Task to complete »
Your answer is every line of the material below in which the string "computer" occurs.

Given records »
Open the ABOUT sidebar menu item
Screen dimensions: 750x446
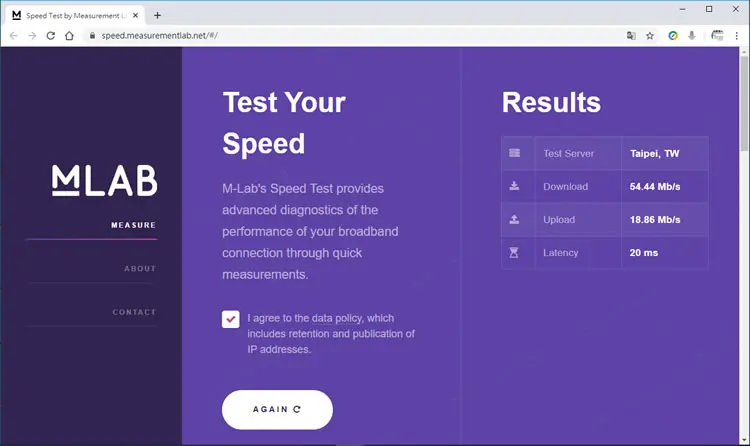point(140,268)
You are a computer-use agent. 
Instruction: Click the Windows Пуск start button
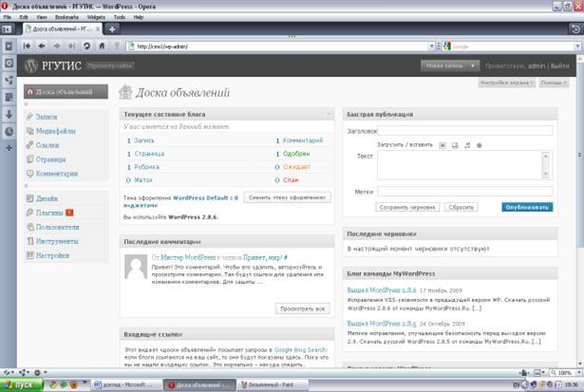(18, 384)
...
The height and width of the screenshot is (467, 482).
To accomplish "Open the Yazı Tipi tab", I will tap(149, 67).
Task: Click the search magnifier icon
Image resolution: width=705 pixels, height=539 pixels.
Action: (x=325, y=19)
* * *
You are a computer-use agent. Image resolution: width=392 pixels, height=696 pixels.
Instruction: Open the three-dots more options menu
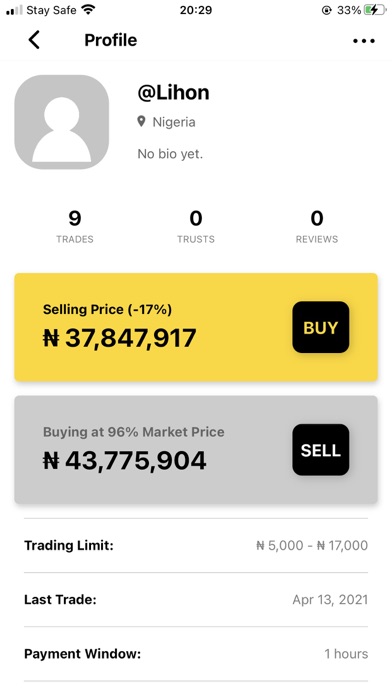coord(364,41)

Result below »
You are a computer-use agent. 
You are a computer-use agent. Image resolution: width=392 pixels, height=696 pixels.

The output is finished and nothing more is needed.